John Mozeliak, the general manager of the St. Louis Cardinals, told city council members Tuesday, the deal is “a unique opportunity for everyone involved.”

“It allows for input from all the stakeholders involved,” Mozeliak said. “No one has complete control and that’s a unique deal, frankly.”

Mozeliak said he wanted to “re-brand” baseball in Memphis and wants to “make sure Memphis has an asset moving forward and not a liability in that ballpark.”

On the city side, the deal has been shepherded by Robert Lipscomb, the director of the city’s Housing and Community Development division. Lipscomb said the purchase has been a “complicated deal” with some “11th-hour negotiations” but said it was a good deal for Memphis. Taking control of the park ensures the city won’t lose a major asset or let it deteriorate. Also, the deal won’t use any local taxpayer dollars, he said.

“If the Redbirds leave and the stadium does not have a tenant, it’s not an asset,” Lipscomb said. “Right now we have an asset and a redevelopment (plan) with none of it paid with city taxpayer dollars.”

The deal would come with about $20 million new investments in the ballpark. The city would pay for $5 million and the Cardinals paying for $15 million of them.

The improvements include new general admission seating on grassy hills (much like the existing Bluff section) on the left and right field corners of the park. A new concession stand and bar are planned for the new seating section in the left field corner. The photos also show a new LED board against the left field wall and updates to club-level bars and seating.

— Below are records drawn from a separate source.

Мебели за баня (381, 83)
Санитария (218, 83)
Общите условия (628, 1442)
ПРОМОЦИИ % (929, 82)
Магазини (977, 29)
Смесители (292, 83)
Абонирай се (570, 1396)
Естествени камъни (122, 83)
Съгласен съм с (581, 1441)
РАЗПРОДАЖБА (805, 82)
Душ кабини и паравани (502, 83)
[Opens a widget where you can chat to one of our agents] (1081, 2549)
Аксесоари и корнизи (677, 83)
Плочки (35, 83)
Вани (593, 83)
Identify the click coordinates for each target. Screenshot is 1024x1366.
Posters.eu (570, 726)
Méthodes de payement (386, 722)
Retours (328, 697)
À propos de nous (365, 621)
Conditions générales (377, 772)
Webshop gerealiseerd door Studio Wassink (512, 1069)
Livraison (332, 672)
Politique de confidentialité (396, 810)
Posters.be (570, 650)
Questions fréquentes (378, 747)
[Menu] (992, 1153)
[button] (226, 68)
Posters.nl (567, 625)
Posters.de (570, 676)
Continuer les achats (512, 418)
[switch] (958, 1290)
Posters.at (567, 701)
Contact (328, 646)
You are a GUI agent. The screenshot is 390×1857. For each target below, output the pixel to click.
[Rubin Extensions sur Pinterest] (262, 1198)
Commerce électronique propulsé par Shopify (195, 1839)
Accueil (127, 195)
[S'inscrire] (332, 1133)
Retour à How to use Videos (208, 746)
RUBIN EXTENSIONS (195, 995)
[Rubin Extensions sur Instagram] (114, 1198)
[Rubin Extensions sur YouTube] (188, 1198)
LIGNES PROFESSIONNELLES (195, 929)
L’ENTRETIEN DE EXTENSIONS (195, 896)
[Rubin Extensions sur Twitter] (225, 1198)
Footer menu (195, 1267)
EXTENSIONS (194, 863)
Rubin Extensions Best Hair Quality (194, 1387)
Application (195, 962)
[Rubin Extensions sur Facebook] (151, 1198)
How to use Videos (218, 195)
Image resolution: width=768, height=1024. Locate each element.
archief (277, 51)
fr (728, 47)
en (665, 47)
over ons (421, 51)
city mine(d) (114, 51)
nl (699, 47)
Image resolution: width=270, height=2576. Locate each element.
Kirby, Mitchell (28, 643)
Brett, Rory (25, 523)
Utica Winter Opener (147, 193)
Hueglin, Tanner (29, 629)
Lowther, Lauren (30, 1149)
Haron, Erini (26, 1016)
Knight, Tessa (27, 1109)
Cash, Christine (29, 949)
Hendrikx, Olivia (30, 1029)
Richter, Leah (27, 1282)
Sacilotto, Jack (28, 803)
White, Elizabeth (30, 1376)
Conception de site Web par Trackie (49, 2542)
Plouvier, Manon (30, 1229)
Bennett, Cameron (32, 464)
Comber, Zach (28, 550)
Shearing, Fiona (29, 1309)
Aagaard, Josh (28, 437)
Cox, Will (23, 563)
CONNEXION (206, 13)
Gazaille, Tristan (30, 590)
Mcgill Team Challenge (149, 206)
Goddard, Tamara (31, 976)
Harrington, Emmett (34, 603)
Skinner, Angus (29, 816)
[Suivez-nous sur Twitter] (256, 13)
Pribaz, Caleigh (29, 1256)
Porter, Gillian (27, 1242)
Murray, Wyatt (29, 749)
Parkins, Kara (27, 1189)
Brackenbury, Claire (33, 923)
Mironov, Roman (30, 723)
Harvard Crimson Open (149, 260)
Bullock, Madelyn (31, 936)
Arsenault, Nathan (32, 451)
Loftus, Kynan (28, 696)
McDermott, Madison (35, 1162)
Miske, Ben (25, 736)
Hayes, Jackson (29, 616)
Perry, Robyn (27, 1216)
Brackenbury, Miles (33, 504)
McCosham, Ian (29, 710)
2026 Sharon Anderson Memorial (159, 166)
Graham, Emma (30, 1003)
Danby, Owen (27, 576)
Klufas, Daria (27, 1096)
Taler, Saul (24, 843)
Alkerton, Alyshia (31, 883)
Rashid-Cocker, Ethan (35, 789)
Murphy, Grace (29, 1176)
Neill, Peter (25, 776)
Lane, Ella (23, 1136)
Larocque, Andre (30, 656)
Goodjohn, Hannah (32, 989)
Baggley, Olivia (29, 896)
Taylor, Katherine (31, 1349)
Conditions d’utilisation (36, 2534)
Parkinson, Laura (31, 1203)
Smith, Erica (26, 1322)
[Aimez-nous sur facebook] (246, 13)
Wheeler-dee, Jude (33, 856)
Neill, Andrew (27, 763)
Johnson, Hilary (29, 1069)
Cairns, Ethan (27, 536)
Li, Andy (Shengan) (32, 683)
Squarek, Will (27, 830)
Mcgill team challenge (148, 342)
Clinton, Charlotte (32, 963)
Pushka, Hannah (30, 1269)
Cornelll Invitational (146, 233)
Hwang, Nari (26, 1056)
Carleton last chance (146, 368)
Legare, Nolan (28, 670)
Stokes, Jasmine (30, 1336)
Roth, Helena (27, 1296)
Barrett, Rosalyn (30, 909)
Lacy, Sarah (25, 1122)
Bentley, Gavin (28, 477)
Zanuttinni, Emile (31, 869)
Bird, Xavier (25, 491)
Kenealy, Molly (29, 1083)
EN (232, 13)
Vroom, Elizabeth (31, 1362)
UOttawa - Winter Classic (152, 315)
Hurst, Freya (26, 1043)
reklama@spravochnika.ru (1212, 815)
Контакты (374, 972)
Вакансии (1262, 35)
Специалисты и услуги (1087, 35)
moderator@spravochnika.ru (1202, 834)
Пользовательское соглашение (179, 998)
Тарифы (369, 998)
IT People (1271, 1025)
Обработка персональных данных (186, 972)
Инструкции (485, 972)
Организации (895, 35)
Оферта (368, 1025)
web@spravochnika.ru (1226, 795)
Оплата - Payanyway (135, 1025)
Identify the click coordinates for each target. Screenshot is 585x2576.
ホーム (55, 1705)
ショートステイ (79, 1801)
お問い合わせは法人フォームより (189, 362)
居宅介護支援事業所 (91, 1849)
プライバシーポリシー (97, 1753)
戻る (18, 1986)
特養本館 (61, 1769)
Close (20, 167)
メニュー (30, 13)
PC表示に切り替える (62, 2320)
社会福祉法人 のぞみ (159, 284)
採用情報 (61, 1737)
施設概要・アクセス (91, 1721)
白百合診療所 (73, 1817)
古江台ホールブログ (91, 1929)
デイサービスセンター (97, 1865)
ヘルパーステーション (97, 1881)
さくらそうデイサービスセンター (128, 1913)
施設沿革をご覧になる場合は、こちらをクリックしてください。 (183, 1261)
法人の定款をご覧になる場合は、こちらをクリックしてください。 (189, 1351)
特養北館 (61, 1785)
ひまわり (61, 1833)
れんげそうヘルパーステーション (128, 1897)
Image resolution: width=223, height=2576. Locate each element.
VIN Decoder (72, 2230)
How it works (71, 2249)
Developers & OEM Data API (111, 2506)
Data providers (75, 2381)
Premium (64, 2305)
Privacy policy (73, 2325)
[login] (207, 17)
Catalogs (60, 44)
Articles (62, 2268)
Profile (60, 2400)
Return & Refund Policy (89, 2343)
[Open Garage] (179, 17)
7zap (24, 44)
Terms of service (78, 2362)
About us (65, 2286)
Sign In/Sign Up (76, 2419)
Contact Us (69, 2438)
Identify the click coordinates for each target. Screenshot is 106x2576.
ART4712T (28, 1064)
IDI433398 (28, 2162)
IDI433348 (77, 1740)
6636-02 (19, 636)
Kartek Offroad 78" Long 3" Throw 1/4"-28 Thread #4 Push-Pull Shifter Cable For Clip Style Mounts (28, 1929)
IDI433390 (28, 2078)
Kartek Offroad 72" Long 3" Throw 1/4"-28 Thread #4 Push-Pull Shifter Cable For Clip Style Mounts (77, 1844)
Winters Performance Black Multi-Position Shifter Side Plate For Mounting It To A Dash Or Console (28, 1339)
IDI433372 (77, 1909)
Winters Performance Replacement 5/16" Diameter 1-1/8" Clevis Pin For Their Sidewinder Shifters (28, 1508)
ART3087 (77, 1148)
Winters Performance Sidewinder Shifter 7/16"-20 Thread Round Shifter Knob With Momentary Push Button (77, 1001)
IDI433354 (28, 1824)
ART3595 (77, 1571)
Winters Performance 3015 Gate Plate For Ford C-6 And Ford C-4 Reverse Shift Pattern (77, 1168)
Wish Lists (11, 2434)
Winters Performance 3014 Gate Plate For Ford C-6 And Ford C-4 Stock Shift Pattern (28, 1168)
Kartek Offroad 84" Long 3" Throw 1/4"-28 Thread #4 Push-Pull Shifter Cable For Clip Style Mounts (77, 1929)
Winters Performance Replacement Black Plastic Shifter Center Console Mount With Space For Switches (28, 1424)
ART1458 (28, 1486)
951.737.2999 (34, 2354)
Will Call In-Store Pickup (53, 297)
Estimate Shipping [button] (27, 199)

The park is now valued at $31 million, according to documents given to council members Tuesday. The $20 million price tag will be paid for mainly with an existing tax rebate program that directs all taxes collected at the park from tickets, concessions, and other items (about $25 million) back into the park. The Redbirds will also pay an annual lease of about $5 million annually.

The city will not operate nor manage the park. Those jobs will be left up to the Cardinals, according to the outline of the contract disclosed Tuesday.

If the city cannot reach a purchase deal on the park, Mozeliak said the Redbirds would fulfill their contract and play in Memphis next year. But after that, the team would likely be auctioned off and the stadium would likely go into forcelosure.